In 2004, the Supreme Court issued its decision in one of these cases, Rasul v. Bush. In Rasul, the Court held that federal courts had jurisdiction to hear habeas petitions from non-citizen prisoners held at Camp X-Ray, and that habeas jurisdiction extended to all dominions under the sovereign control of the United States.
On the same day, the Court also issued its decision in Hamdi v. Rumsfeld. Yaser Hamdi was an American citizen by birth who had been captured in Afghanistan and transferred to Camp X- Ray. The Court was split badly on Hamdi, issuing four opinions, none of which are controlling. But one thing a 6-3 majority did agree on is that U.S. citizens cannot be detained without due process protections like habeas rights.
In response to these decisions and a number of others, Congress passed the Detainee Treatment Act of 2005, and the Military Commissions Act of 2006. These statutes established a system of military tribunals and commissions to try detainees, and explicitly suspended the availability of habeas corpus for detainees.

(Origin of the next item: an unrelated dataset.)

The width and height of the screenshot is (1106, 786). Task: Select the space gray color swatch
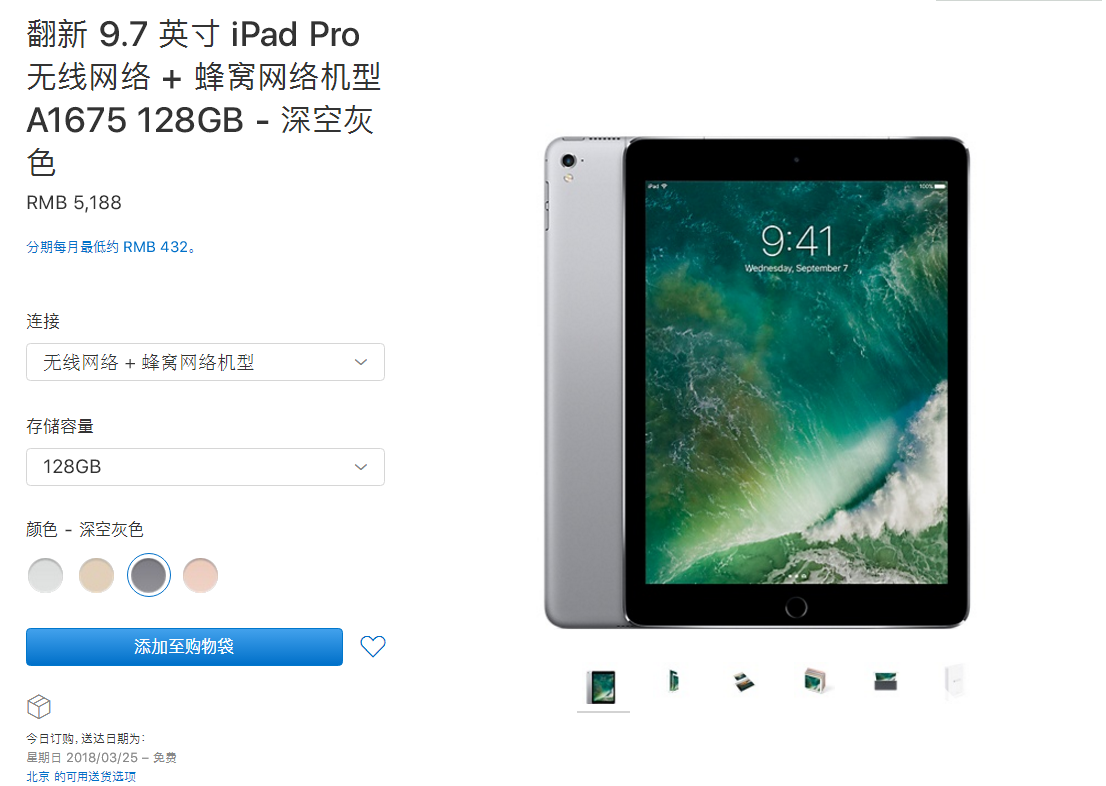[149, 575]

However, in 2007, the Supreme Court held in Boumediene v. Bush that the military tribunal system then operating was unconstitutional, because the procedures being followed were not adequate substitutes for habeas corpus rights. The Court held that the enemy combatants at Camp X-Ray had the right to either habeas review of their detentions, or an adequate and equivalent substitute.
In response to Boumediene, in 2009 Congress passed and President Obama signed the Military Commissions Act of 2009, which established new military commissions with procedural rights and safeguards more akin to traditional legal proceedings, aimed at satisfying the Court's standard.
The upshot of these cases is that for all persons held in de facto U.S. territory habeas rights apply, or in the limited circumstance of military detainees an adequate alternative to habeas must be provided.